Two old chairs, and half a candle, —
One old jug without a handle, —
        These were all his worldly goods:
        In the middle of the woods,
        These were all the worldly goods
    Of the Yonghy-Bonghy-Bò,
    Of the Yonghy-Bonghy-Bò.
 
(II)

Once, among the Bong-trees walking
    Where the early pumpkins grow,
        To a little heap of stones
    Came the Yonghy-Bonghy-Bò.
There he heard a Lady talking,
To some milk-white Hens of Dorking, —
        “’Tis the Lady Jingly Jones!
        “On that little heap of stones
        “Sits the Lady Jingly Jones!”
    Said the Yonghy-Bonghy-Bò,
    Said the Yonghy-Bonghy-Bò.
 
(III)

“Lady Jingly! Lady Jingly!
    “Sitting where the pumpkins grow,
        “Will you come and be my wife?”
    Said the Yonghy-Bonghy-Bò.
“I am tired of living singly, —
“On this coast so wild and shingly, —
        “I’m a-weary of my life;
        “If you’ll come and be my wife,
        “Quite serene would be my life!” —
    Said the Yonghy-Bonghy-Bò,
    Said the Yonghy-Bonghy-Bò.

(IV)

“On this Coast of Coromandel,
    “Shrimps and watercresses grow,
        “Prawns are plentiful and cheap.”
    Said the Yonghy-Bonghy-Bò,
“You shall have my chairs and candle,
“And my jug without a handle! —
        “Gaze upon the rolling deep
        (“Fish is plentiful and cheap) —
        “As the sea, my love is deep!”
    Said the Yonghy-Bonghy-Bò,
    Said the Yonghy-Bonghy-Bò.

(V)

Lady Jingly answered sadly,
    And her tears began to flow, —
        “Your proposal comes too late,
    “Mr.

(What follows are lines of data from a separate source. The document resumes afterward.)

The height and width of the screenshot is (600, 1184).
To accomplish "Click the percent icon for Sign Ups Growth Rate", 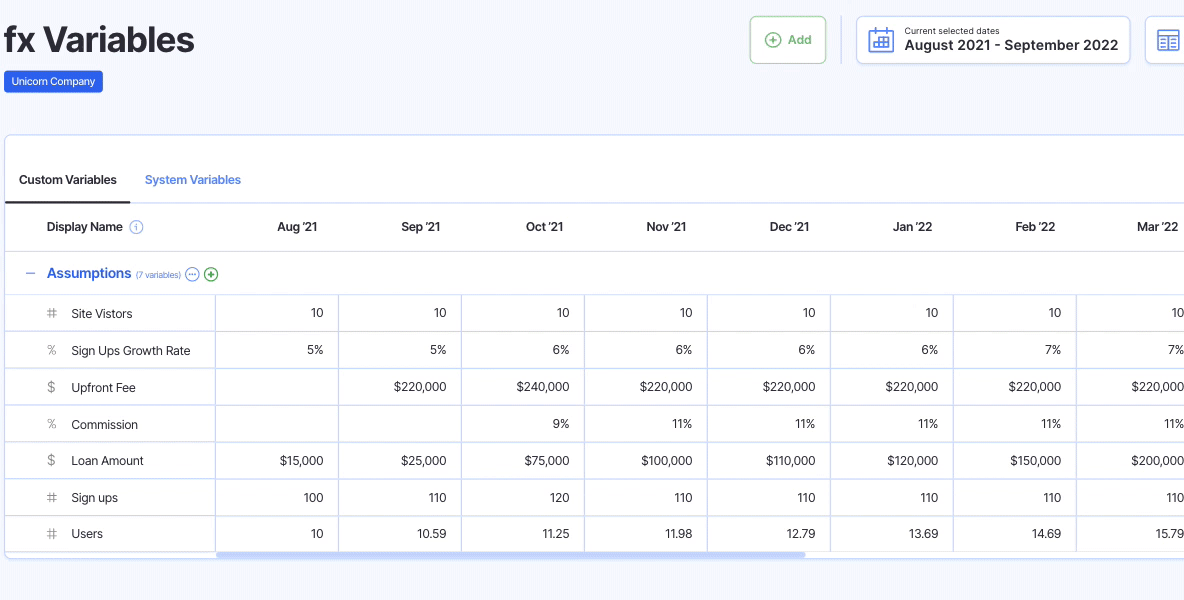I will (x=52, y=351).
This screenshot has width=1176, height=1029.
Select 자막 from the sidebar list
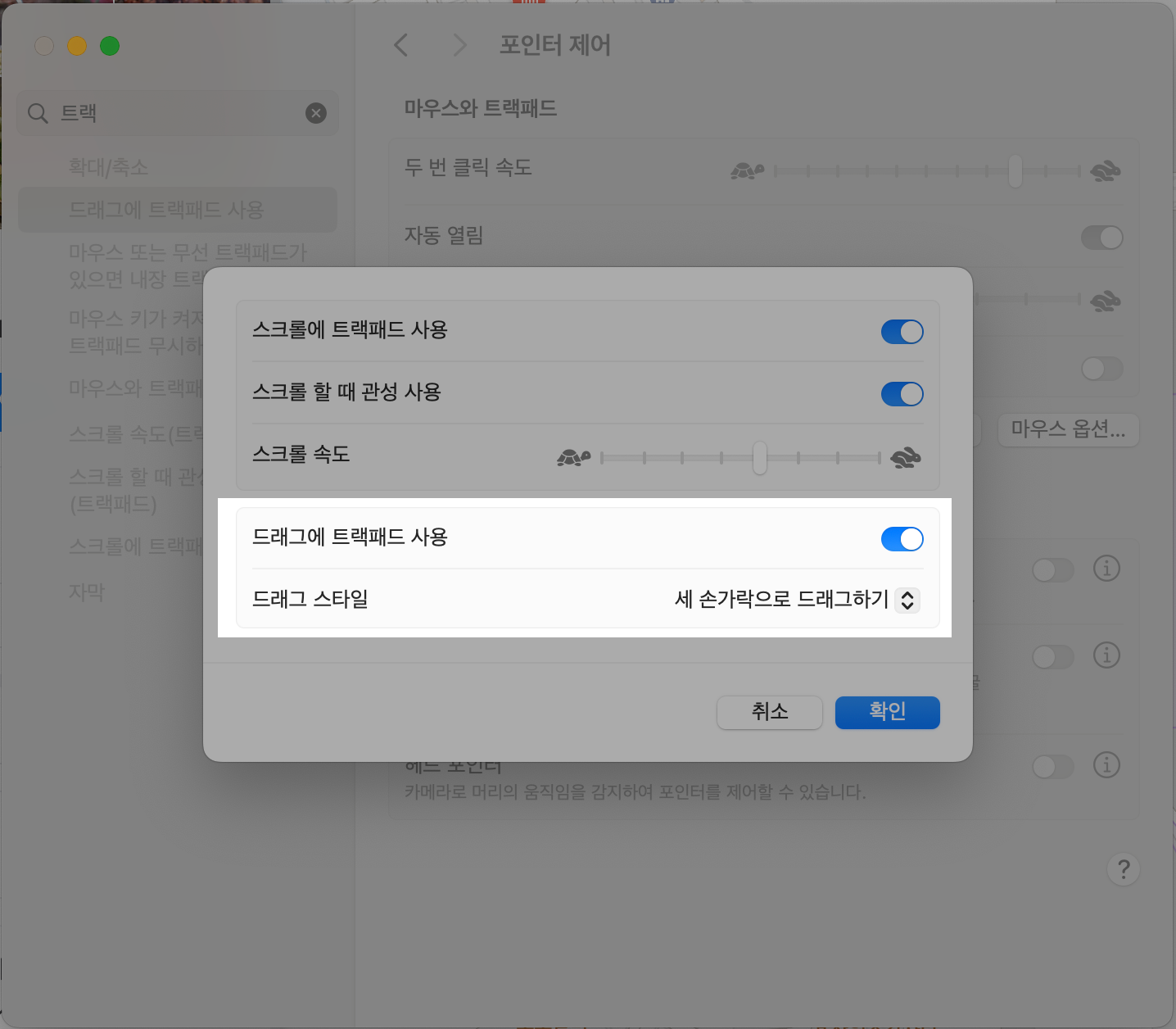(87, 592)
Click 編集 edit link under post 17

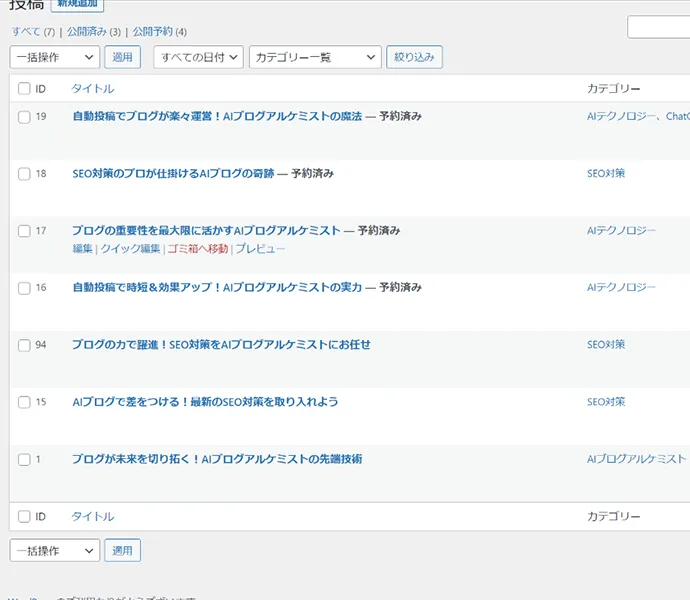point(82,248)
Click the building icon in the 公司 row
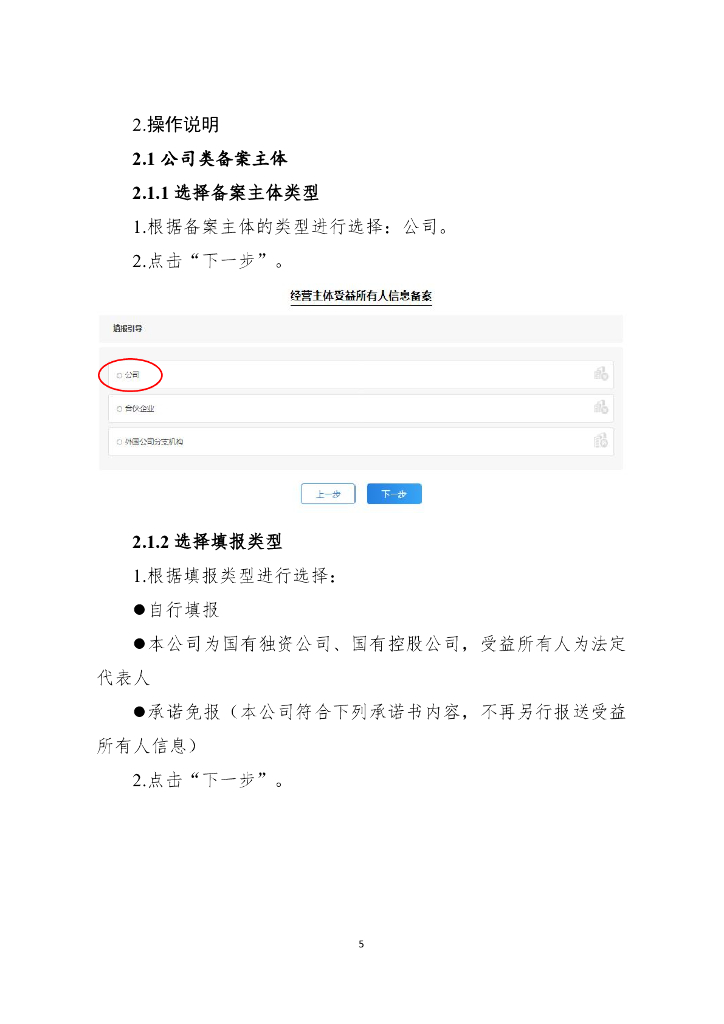Viewport: 724px width, 1024px height. pyautogui.click(x=601, y=374)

Yonghy-Bonghy-Bò!
“I would be your wife most gladly!”
(Here she twirled her fingers madly)
        “But in England I’ve a mate!
        “Yes! you’ve asked me far too late,
        “For in England I’ve a mate,
    “Mr. Yonghy-Bonghy-Bò!
    “Mr. Yonghy-Bonghy-Bò!
 
(VI)

“Mr. Jones — (his name is Handel, —
    “Handel Jones, Esquire, & Co.)
        “Dorking fowls delights to send,
    “Mr. Yonghy-Bonghy-Bò!
“Keep, oh I keep your chairs and candle,
“And your jug without a handle, —
        “I can merely be your friend!
        “ — Should my Jones more Dorkings send,
        “I will give you three, my friend!
    “Mr. Yonghy-Bonghy-Bò!
    “Mr. Yonghy-Bonghy-Bò!
 
(VII)

“Though you’ve such a tiny body,
    “And your head so large doth grow, —
        “Though your hat may blow away,
    “Mr. Yonghy-Bonghy-Bò!
“Though you’re such a Boddy Doddy —
“Yet I wish that I could modi-
        “fy the words I needs must say!
        “Will you please to go away?
        “That is all I have to say —
    “Mr. Yonghy-Bonghy-Bò,
    “Mr. Yonghy-Bonghy-Bò!”

(VIII)

Down the slippery slopes of Myrtle,
    Where the early pumpkins grow,
        To the calm and silent sea
    Fled the Yonghy-Bonghy-Bò.
There beyond the Bay of Gurtle,
Lay a large and lively Turtle; —
        “You’re the Cove,” he said, “for me;
        “On your back beyond the sea,
        “Turtle, you shall carry me!”
    Said the Yonghy-Bonghy-Bò.
    Said the Yonghy-Bonghy-Bò.
 
(IX)

Through the silent-roaring ocean
    Did the Turtle swiftly go;
        Holding fast upon his shell
    Rode the Yonghy-Bonghy-Bò,
With a sad primæval motion
Towards the sunset isles of Boshen
        Still the Turtle bore him well,
        Holding fast upon his shell.
        “Lady Jingly Jones, farewell!”
    Sang the Yonghy-Bonghy-Bò,
    Sang the Yonghy-Bonghy-Bò.
 
(X)

From the Coast of Coromandel
    Did that Lady never go;
        On that heap of stones she mourns
    For the Yonghy-Bonghy-Bò.
On that Coast of Coromandel,
In his jug without a handle,
        Still she weeps, and daily moans;
        On that little heap of stones
        To her Dorking Hens she moans
    For the Yonghy-Bonghy-Bò,
    For the Yonghy-Bonghy-Bò.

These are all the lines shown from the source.